WebSphere Marketplace Opens B-to-B to Wireless

It’s been a busy year thus far for IBM, especially in the red-hot wireless and embedded Internet appliance spaces. In mid-May, Big Blue took the wraps off its WebSphere Commerce Suite, Marketplace Edition, a software platform that promises to open up the business-to-business (B-to-B) arena to wireless devices and to other Internet appliances.

WebSphere Commerce Suite, Marketplace Edition is the latest in a series of products launched by IBM as part of its strategy to build bridges from many of its core applications platforms to the wireless and Internet appliance spaces. In February, for example, Big Blue took the wraps off its WebSphere Transcoding Publisher, software middleware that dynamically translates Web information into formats readable by a variety of wireless and embedded Internet devices.

Market research firm IDC forecasts that the worldwide market for appliance servers will mushroom from $1 billion in 1999 to more than $11 billion by 2004.
IBM has good reason to reach out to the wireless and embedded Internet appliance arenas. While many market research firms currently peg both markets at under $1 billion in annual revenue, some analysts maintain that as Internet devices become more pervasive—and as big names such as IBM continue to jump into the fray—the market for embedded Internet-capable devices could potentially explode.

Market research firm and consultancy GartnerGroup (Stamford, Conn.), among others, projects that 70 percent of new cellular phones and 80 percent of personal digital assistants (PDAs) will provide Internet access capabilities by 2004. Similarly, market research firm IDC (Framingham, Mass.) forecasts that the worldwide market for appliance servers will mushroom from $1 billion in 1999 to more than $11 billion by 2004.

Similarly, says Ed Kilroy, general manager of electronic commerce software with IBM, the growing importance of B-to-B will open up additional new “e-marketplaces”—many of which will be enabled by Internet-capable wireless devices.

"This year alone, hundreds of new e-marketplaces will emerge, changing the way business is done in some of the largest and most traditional industries in the world,” Kilroy maintains. “This new wave has the potential to fully leverage the Internet's inherent potential for creating truly dynamic, interactive communities and marketplaces that are exchanging business critical information—from virtually any device.”

As a result, WebSphere Commerce Suite, Marketplace Edition’s support for wireless devices and for Internet appliances constitutes only one aspect of its overall story. According to IBM, it also provides many of the functions and tools that IT organizations need to build so-called “e-marketplaces,” including integrated RFP/RFQ capabilities and support for auctions and dynamic modeling.
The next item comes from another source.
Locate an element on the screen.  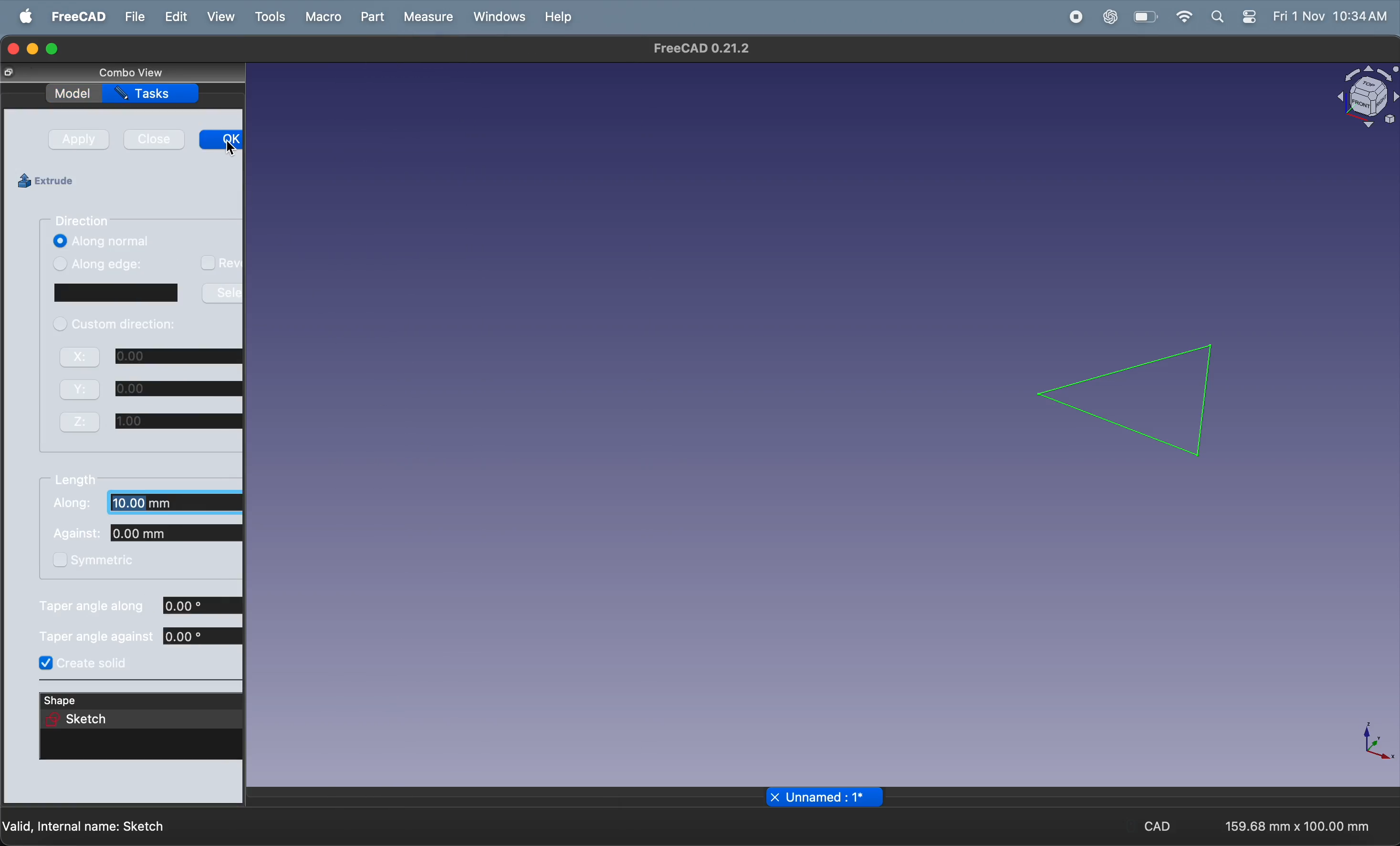
measure is located at coordinates (430, 18).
Other amenities specifically designed for the B-to-B e-marketplace include integrated business intelligence features, an aggregated catalog, and secure membership registration and access control management. IBM officials also tout WebSphere Commerce Suite, Marketplace Edition’s ability to integrate with the Sametime collaborative environment from Lotus Development Corp., which can enable both buyers and sellers to communicate in real time, online in the exchange of goods and services.
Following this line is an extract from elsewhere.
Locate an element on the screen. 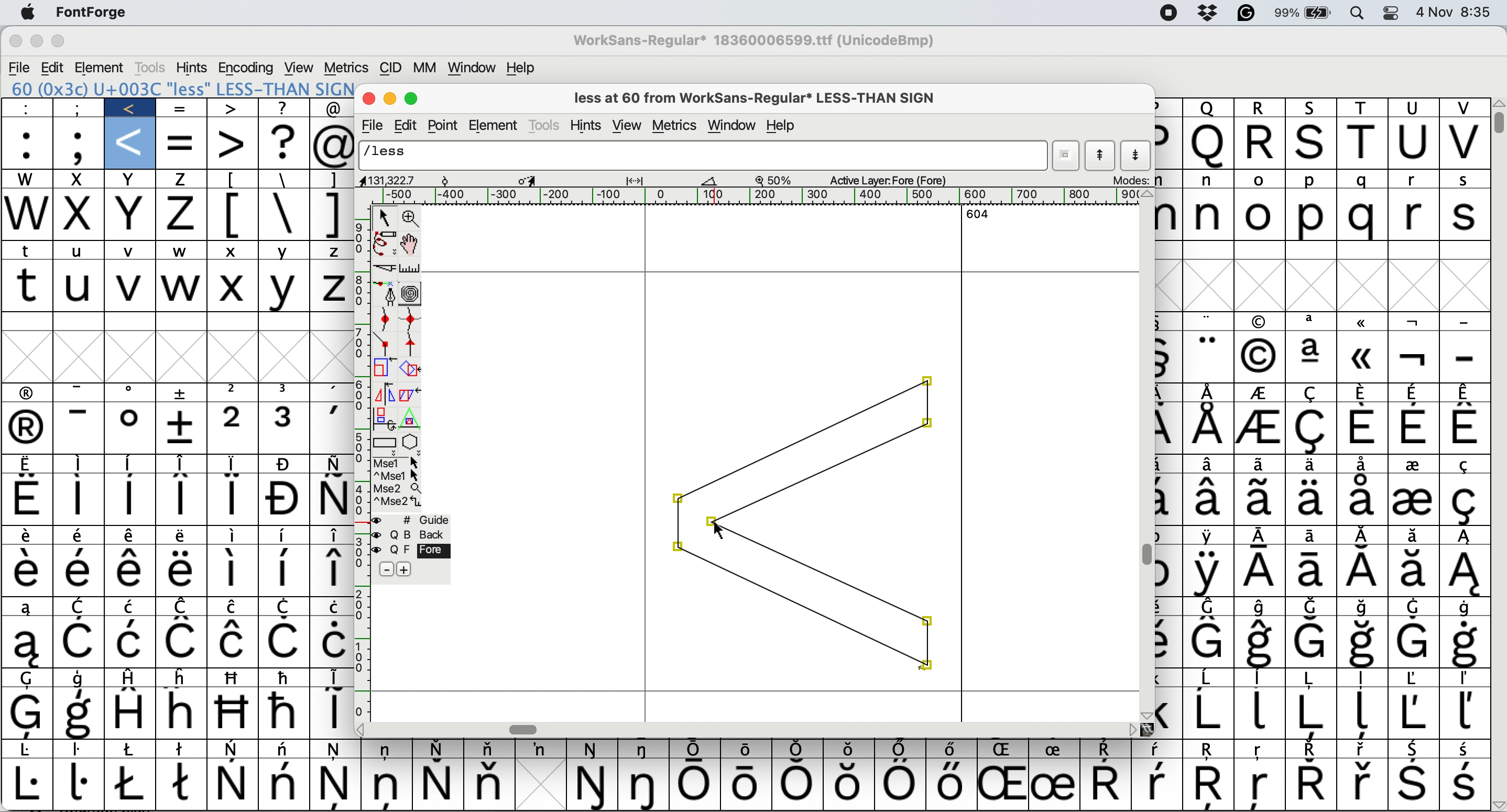 The image size is (1507, 812). Symbol is located at coordinates (30, 713).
IBM may be taking the wraps off of its B-to-B-friendly WebSphere entry at just the right time. According to another GartnerGroup study, over 400 online trading markets have already been launched through the first half of 2000; Gartner expects that number to mushroom to more than 10,000 e-marketplaces over the next two years.

At that time, many experts suggest that wireless and embedded Internet appliances will constitute the bulk of the devices that access Internet services. Consequently, says Martin Marshall, a research director with market research firm Zona Research (Redwood City, Calif.), IBM’s emphasis on enabling its applications platforms to serve wireless and embedded Internet appliances could help to position it as a player in a potentially lucrative market segment.

“Sometime next year, there will be more wireless devices accessing Internet services than PCs,” Marshall maintains. “And IBM appears to be taking the necessary steps to become an important player in the game.”